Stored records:

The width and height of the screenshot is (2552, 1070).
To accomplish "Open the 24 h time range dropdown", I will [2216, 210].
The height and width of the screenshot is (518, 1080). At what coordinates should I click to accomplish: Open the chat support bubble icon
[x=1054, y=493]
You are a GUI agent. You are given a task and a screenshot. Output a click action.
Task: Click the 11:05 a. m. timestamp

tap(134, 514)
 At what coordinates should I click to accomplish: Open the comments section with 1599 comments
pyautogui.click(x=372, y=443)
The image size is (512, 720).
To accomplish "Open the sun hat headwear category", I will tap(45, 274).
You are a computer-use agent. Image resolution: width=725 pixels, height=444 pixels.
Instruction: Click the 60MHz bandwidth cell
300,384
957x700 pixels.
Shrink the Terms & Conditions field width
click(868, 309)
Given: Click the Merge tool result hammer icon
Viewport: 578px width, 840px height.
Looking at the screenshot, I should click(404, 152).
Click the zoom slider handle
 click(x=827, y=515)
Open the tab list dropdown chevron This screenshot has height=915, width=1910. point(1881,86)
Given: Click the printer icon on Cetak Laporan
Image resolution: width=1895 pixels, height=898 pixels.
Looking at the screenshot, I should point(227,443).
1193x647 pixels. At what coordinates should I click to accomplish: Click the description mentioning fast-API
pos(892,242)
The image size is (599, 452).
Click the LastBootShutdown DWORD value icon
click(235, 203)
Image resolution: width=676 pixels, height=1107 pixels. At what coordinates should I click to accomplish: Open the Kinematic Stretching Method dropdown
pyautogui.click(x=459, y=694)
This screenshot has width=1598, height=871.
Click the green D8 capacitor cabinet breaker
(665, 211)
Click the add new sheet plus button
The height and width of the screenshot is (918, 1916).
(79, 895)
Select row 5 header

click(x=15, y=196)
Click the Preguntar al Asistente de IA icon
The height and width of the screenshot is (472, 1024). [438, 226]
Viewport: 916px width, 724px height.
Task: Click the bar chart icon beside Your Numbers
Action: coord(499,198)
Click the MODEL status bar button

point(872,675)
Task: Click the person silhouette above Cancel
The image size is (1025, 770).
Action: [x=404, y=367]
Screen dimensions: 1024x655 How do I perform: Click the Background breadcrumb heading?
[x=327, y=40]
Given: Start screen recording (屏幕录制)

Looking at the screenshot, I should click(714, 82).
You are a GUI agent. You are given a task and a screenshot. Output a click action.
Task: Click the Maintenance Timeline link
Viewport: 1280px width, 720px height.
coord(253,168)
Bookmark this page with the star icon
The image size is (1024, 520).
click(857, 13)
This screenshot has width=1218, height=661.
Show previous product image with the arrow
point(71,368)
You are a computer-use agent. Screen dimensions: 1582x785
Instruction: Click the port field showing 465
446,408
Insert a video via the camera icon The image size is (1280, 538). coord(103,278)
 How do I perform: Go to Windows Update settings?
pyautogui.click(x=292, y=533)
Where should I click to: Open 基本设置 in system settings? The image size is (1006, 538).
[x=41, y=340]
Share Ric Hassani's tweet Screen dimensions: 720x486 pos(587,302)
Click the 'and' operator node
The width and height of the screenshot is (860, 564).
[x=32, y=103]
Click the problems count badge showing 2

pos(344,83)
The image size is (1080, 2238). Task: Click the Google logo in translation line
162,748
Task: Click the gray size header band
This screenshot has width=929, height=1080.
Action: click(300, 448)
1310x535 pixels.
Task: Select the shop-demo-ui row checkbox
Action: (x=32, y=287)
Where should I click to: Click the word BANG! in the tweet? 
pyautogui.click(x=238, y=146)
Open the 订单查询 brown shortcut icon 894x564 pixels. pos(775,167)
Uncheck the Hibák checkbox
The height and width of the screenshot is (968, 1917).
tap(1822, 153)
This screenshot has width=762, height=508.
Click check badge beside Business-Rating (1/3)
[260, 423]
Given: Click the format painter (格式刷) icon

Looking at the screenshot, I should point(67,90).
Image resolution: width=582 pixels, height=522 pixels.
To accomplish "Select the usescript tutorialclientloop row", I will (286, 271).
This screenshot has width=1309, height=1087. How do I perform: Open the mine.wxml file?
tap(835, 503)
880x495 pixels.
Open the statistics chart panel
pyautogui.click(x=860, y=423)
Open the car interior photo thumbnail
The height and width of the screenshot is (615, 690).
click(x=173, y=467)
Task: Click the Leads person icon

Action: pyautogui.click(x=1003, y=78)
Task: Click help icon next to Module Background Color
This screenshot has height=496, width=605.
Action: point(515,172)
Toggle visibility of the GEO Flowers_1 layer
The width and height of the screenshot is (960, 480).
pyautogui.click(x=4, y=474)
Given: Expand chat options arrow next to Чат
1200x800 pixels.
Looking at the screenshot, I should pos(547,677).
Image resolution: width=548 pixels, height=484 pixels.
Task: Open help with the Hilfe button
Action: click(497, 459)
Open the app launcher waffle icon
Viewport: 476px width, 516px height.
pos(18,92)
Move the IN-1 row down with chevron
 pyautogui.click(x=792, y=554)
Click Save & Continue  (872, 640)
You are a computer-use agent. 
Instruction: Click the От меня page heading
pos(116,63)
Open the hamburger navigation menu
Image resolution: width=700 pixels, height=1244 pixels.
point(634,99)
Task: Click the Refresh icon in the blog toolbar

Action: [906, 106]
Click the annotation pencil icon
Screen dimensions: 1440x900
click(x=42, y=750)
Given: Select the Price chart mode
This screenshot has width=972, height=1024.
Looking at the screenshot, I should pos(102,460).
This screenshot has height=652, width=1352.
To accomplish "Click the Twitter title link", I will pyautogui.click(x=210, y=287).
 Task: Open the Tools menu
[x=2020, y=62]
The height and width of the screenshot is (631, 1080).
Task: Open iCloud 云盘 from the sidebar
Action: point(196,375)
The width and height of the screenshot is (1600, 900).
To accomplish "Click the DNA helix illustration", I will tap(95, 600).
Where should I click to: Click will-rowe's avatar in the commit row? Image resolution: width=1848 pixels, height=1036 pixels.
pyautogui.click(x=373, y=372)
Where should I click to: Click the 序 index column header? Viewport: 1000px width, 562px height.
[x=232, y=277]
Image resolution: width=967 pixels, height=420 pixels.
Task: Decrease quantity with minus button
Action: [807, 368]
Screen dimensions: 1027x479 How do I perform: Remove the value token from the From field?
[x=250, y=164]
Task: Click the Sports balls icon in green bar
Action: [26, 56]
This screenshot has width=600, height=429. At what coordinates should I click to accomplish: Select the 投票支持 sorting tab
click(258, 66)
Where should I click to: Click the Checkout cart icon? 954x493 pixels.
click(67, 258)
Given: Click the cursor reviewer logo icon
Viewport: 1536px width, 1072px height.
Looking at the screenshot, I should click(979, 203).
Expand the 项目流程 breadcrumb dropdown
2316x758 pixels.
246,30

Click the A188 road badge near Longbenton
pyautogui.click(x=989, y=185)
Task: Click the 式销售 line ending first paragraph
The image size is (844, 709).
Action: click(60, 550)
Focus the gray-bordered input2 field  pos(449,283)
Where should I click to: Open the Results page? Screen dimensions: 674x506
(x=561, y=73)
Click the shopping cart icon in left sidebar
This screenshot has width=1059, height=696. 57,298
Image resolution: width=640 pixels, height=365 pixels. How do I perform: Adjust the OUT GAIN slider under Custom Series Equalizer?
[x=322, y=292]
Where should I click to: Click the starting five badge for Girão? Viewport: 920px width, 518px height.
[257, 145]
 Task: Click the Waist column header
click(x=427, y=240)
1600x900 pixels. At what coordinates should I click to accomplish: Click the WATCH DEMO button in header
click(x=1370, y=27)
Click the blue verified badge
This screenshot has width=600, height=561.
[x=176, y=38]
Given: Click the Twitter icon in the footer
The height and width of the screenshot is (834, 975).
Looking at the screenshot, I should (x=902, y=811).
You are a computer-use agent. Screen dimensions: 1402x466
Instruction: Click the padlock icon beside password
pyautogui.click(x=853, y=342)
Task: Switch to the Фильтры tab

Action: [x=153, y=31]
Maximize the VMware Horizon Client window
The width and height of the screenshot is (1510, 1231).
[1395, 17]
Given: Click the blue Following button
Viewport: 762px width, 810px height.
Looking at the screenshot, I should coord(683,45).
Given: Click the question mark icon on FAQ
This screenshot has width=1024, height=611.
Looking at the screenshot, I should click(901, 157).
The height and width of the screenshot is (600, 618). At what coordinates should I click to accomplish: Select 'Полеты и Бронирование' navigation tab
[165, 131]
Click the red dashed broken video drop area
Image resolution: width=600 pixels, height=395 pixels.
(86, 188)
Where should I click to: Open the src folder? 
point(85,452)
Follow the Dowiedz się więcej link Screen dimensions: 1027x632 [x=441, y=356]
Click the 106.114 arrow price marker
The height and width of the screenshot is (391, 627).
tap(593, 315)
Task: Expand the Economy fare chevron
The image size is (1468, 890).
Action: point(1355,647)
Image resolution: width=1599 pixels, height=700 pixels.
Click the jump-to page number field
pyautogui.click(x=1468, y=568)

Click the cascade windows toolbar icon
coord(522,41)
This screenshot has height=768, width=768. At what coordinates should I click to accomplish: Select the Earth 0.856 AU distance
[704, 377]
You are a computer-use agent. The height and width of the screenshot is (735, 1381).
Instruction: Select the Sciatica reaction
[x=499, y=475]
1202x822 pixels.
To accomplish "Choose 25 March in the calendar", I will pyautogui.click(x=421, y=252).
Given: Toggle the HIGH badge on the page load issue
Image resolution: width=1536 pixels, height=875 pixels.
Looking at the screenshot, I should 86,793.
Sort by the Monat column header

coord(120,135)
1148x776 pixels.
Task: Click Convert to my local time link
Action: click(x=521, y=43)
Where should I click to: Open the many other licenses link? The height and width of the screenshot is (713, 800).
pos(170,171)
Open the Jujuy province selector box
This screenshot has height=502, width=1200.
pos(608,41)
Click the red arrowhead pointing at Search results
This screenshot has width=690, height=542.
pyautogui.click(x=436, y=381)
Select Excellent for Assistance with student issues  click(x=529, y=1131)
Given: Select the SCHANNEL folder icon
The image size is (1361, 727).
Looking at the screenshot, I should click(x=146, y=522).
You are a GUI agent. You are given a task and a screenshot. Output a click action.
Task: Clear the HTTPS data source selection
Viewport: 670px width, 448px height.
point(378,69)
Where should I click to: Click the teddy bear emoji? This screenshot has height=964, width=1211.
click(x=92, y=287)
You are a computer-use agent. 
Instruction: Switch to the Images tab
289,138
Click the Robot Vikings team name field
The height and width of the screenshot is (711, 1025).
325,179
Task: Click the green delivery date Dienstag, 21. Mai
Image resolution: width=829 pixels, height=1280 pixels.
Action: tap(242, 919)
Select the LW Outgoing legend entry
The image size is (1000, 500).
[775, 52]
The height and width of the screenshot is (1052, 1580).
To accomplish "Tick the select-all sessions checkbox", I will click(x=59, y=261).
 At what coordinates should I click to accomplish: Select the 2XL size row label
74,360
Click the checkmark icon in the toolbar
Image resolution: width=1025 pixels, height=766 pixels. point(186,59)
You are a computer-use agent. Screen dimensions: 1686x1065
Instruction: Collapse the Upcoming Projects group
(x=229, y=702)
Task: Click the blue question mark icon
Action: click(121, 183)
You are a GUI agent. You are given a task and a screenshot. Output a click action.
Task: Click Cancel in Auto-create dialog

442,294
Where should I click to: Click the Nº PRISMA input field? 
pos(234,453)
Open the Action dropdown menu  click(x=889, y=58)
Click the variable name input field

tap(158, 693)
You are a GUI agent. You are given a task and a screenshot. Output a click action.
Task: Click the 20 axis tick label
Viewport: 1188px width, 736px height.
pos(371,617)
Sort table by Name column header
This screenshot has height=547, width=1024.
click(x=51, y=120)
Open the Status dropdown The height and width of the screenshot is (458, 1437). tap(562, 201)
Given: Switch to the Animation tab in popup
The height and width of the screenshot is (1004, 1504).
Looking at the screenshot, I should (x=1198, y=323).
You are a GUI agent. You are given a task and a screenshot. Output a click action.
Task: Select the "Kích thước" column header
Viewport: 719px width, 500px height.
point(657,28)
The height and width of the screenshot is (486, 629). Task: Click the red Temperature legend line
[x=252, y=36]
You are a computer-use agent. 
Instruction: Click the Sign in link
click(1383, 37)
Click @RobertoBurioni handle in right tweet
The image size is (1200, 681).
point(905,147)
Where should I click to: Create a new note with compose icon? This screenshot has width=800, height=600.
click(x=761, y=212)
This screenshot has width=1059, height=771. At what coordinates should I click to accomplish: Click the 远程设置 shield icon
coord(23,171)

== Exercise details ==
Copy out every line in the entries above that holds "Expand".

== Solution for this problem ==
Given: Expand chat options arrow next to Чат
Expand the 项目流程 breadcrumb dropdown
Task: Expand the Economy fare chevron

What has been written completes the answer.